Straightening, Roger settled more firmly onto the mattress, pointedly ignoring his friend's probing stare. Mark stayed a moment longer before he turned to go, not renewing his offer. Roger was grateful; it would save him the guilt of refusing him a second time.
He was far from ready to take up the gauntlet and move on with his life.
He stayed in the room for a long while after Mark left. The shadows of night had finally overtaken the grasping twilight by thetime he stirred from his powsition on the bed they had shared.
When the light had fully faded, and the city grew bright with its man-made sunlight, Roger stood and walked from the room. He didn't look back. The emptiness would drag the tears from him he refused to shed. Instead he headed up to the roof, mindless, hurting, angry. He stood on the edge, staring out.
First April, now Mimi. It struck the artist in him as humerously ironic, in a dark and bittersweet way, how his loves had been taken from him. It was as though the Reeper was following him around plucking those he cared for from his grasp just as he'd realized he wanted to hold on. He cursed.
He'd only just found Mimi again.
He leaned forward, slapping his palms on the railing of the fire escape, a concession to the anger boiling up inside of him.
He wasn't built to live with so many changes. That was life, he supposed. So many curves that you ended up driving through all manner of muck and briars just to have some semblance of a straight path.
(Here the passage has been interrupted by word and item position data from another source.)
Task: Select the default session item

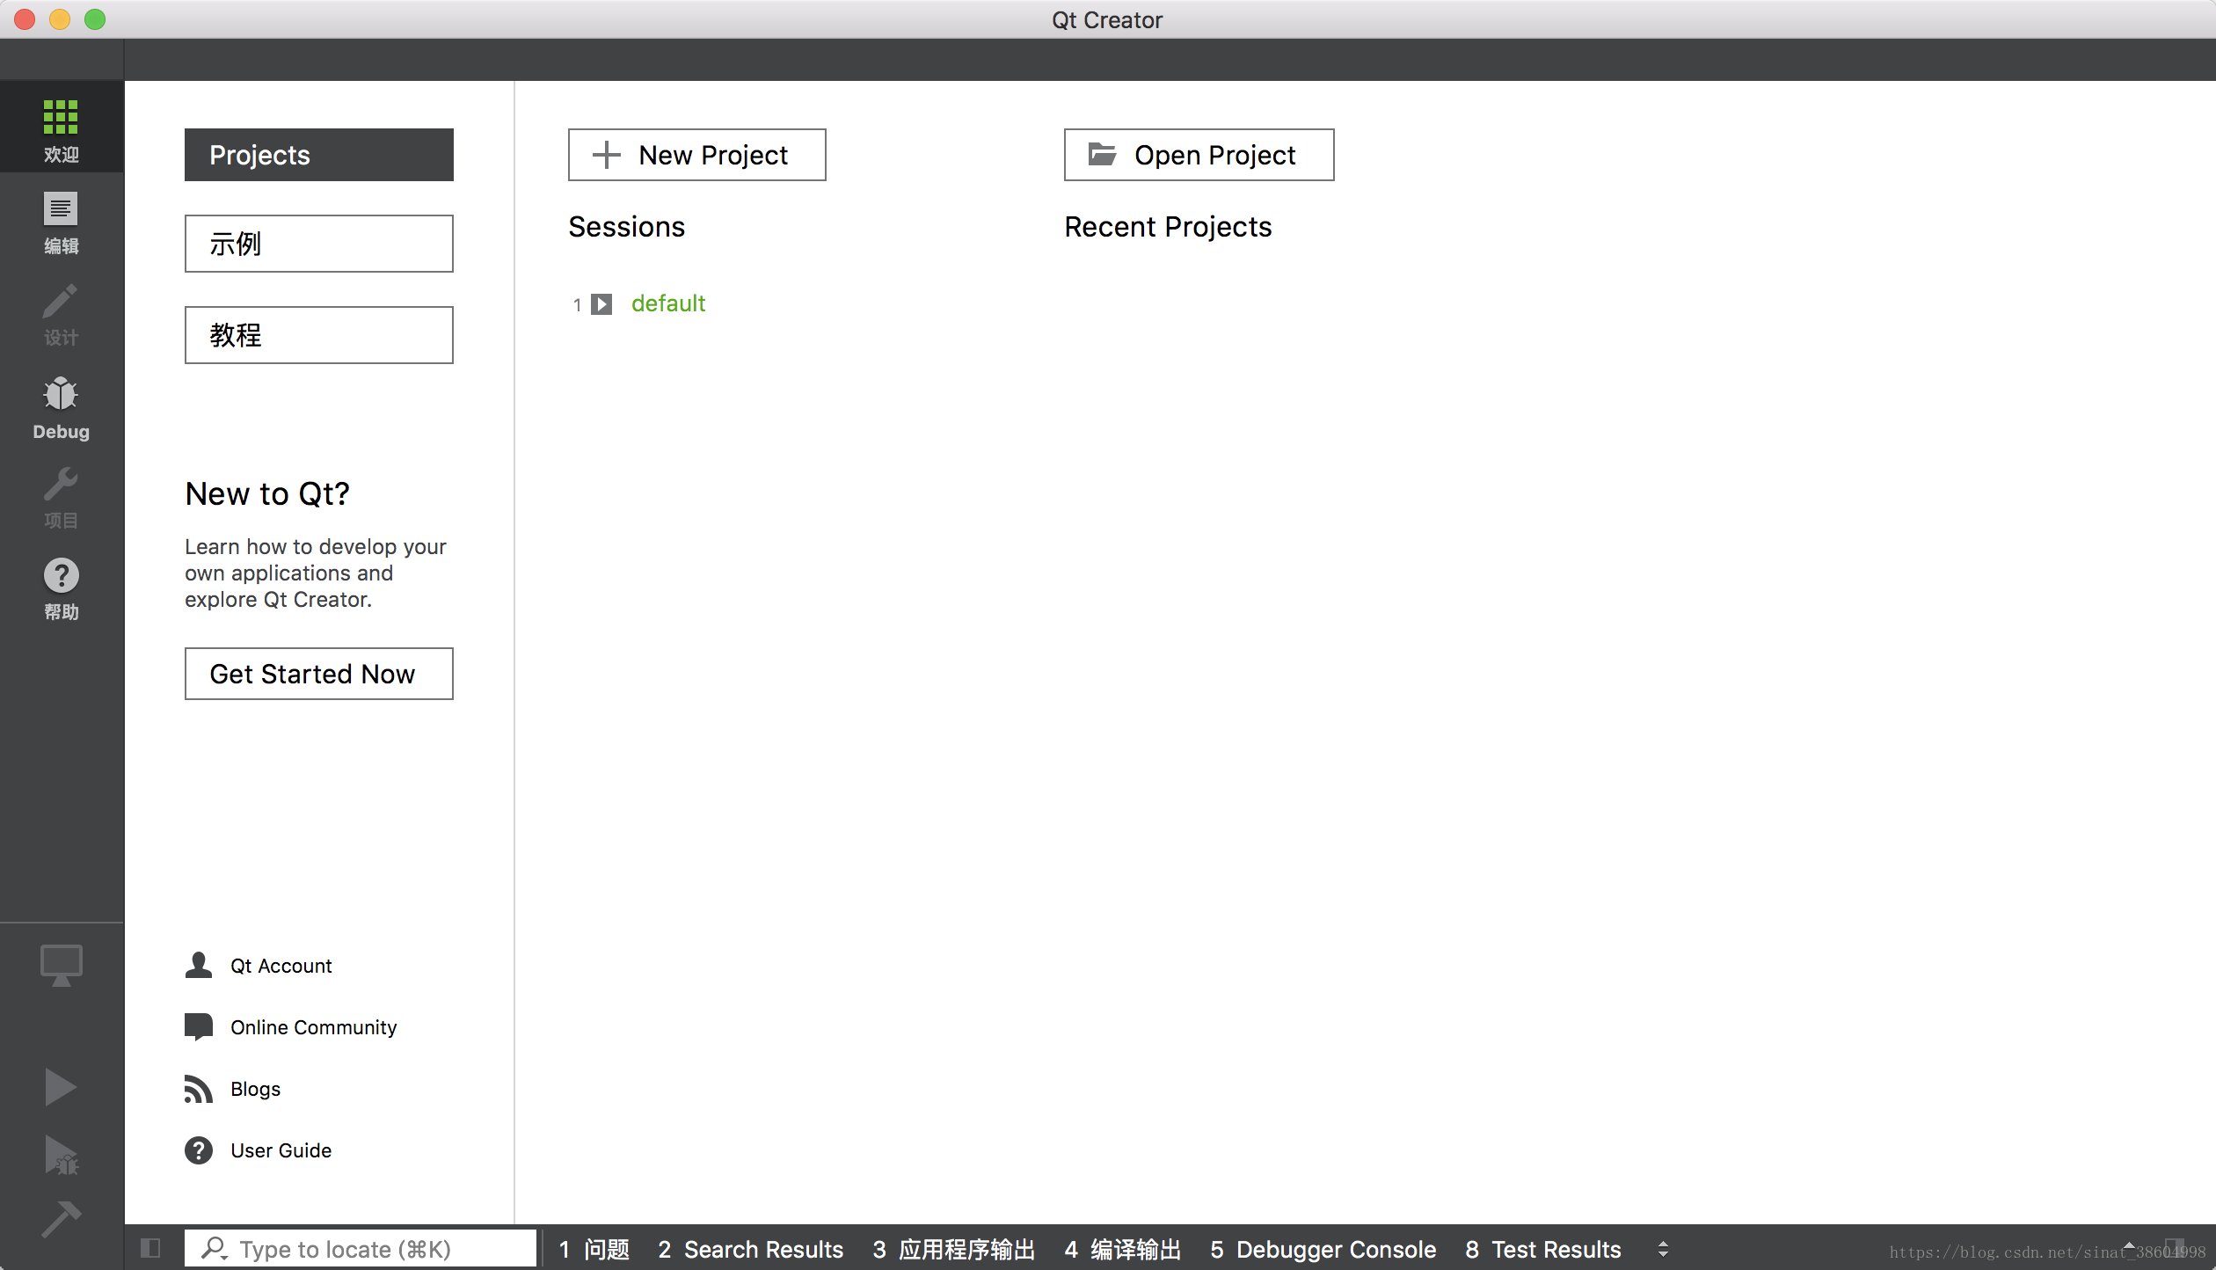Action: (668, 303)
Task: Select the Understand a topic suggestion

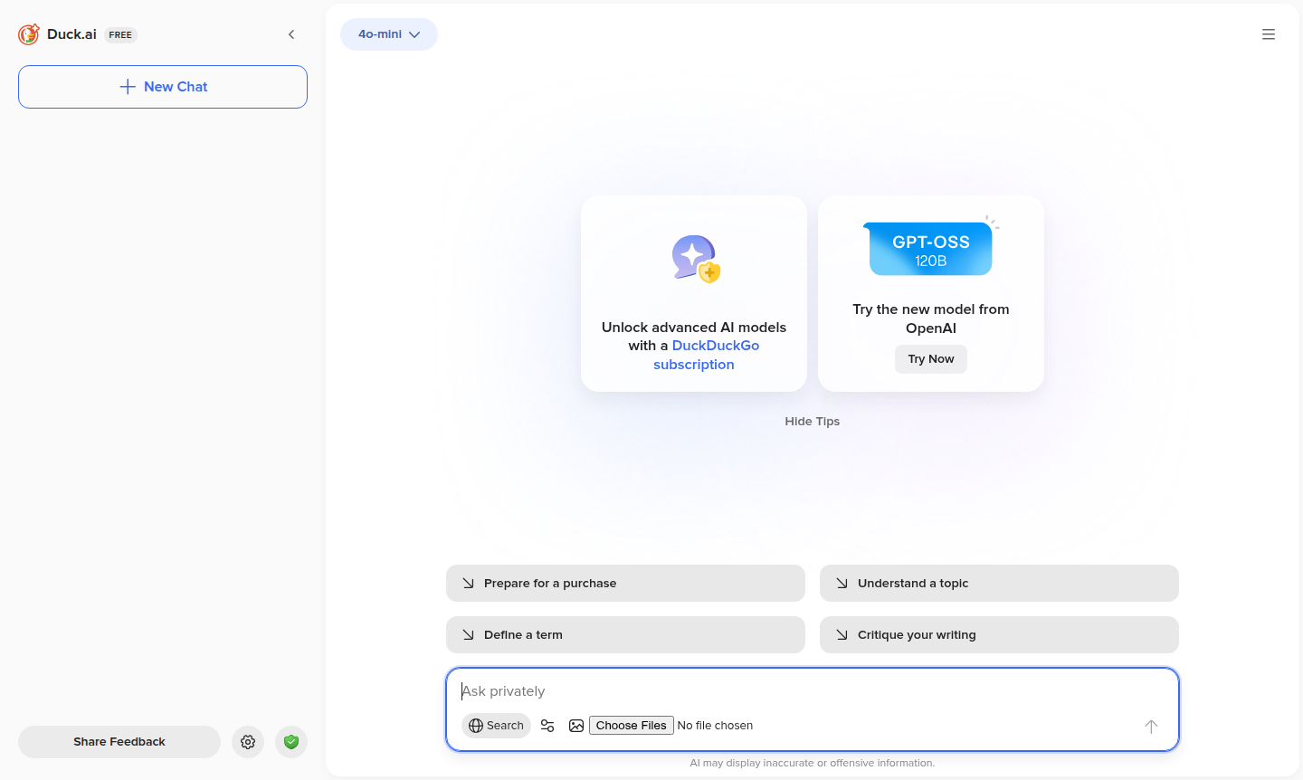Action: 999,583
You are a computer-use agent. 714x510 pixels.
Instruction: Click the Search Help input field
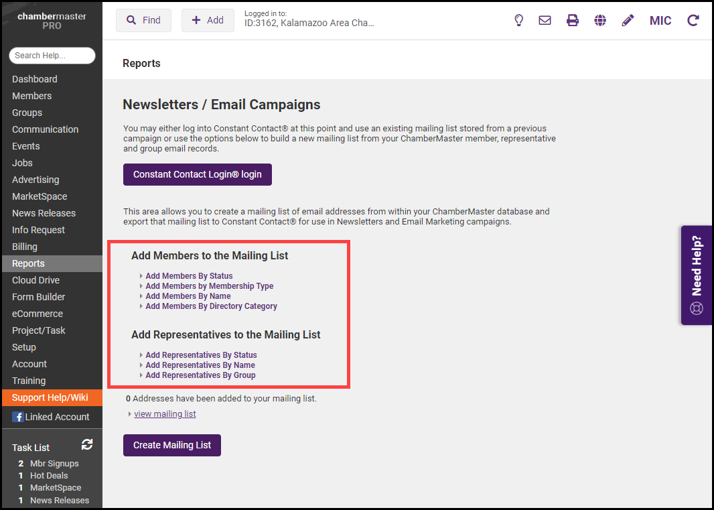pos(52,56)
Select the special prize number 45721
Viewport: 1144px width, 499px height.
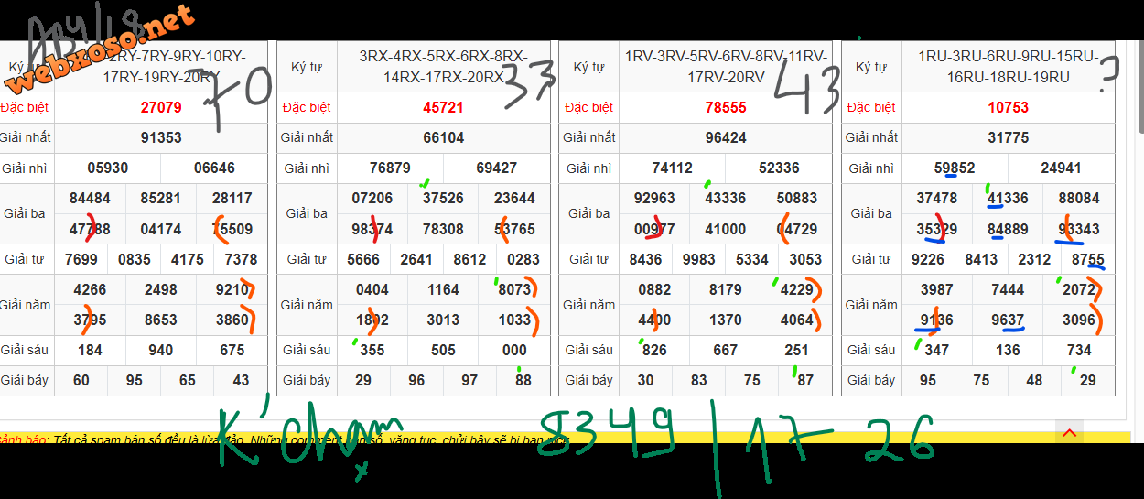point(443,107)
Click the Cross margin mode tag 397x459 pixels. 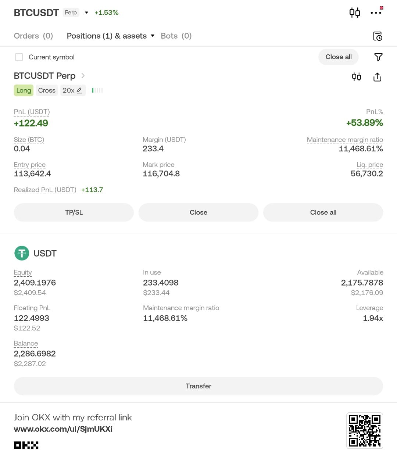pos(47,90)
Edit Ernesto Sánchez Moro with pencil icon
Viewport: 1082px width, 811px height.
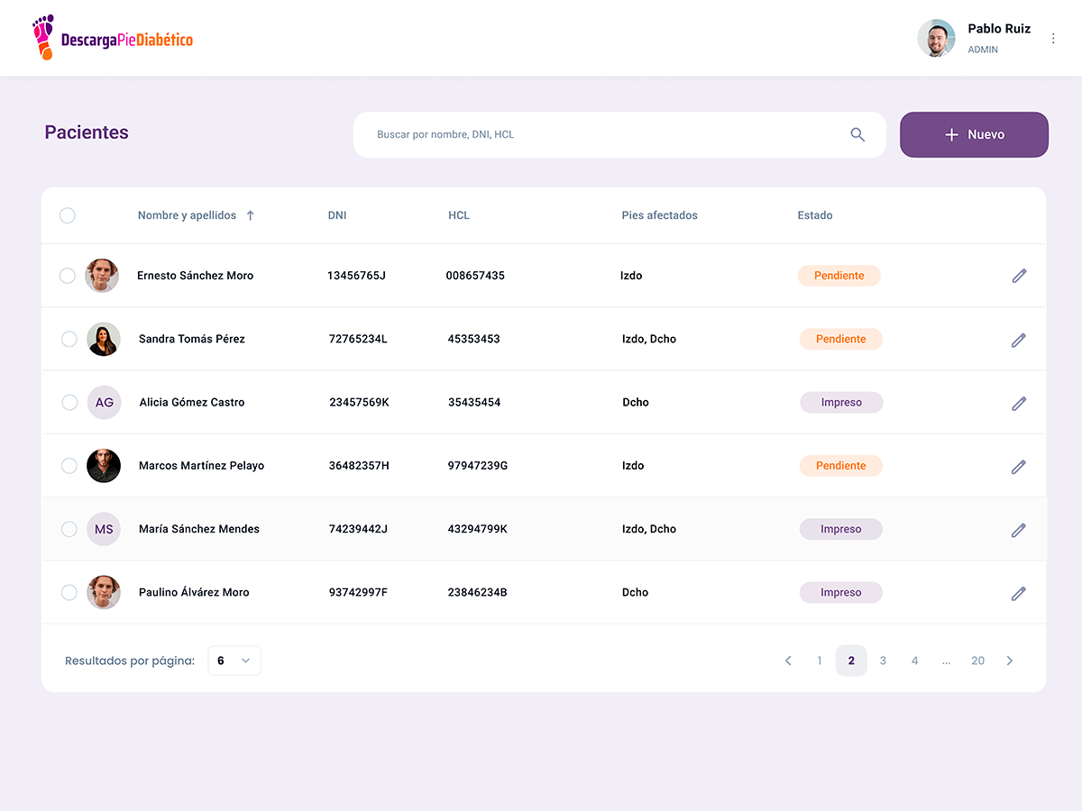click(1019, 276)
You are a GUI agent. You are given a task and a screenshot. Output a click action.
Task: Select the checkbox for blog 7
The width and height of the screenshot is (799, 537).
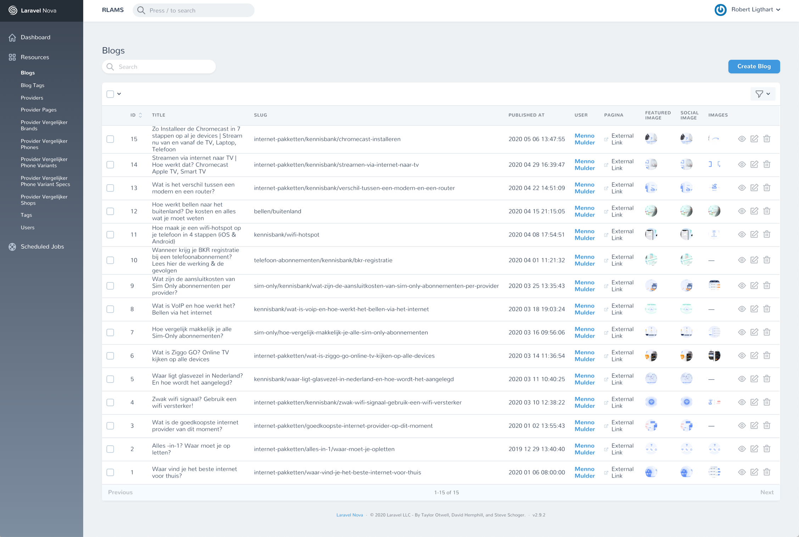(110, 332)
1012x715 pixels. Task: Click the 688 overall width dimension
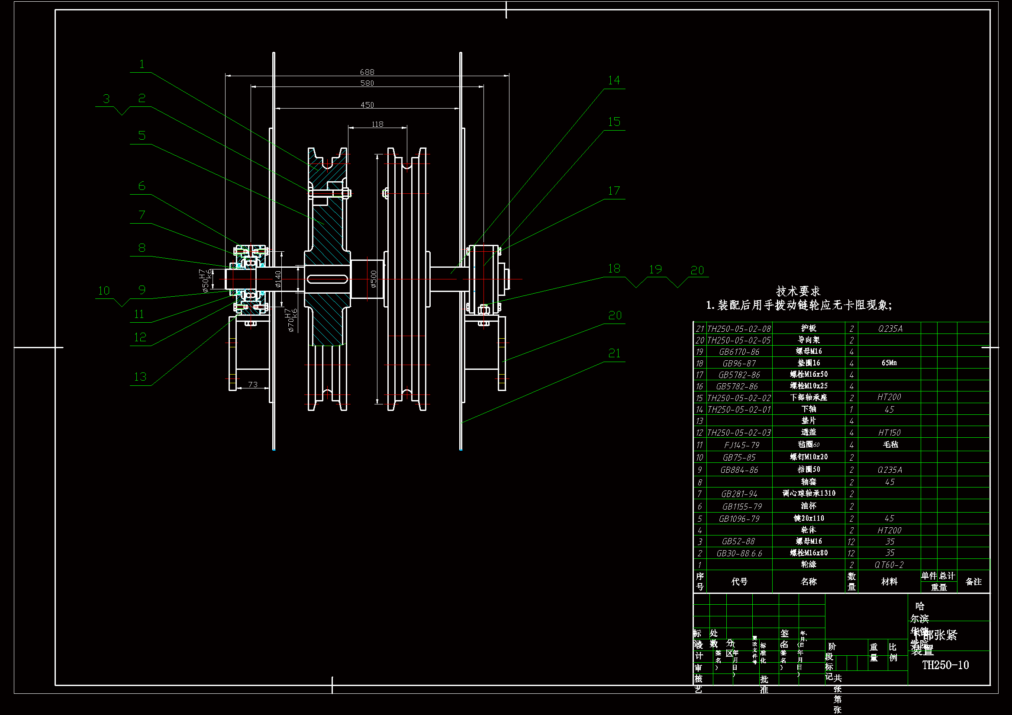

He snorted. It was bullshit, that was what it was. Mimi had been bright, funny, driven. She'd fought through so much to end up where she was - weeks from getting her GED, holding down her first steady job in weeks.
It shouldn't have been her time.
And yet, life, unfair and despicable though it was, had taken her all the same.
He setlted onto the top step of the ladder and stared across the city. Resting his head against the railing he let the tears come, weeping quietly for the love he had lost and the death of the hope, she had represented, with her.
A flight of metal stairs below, the loft apartment remained empty, with only silence awaiting his return.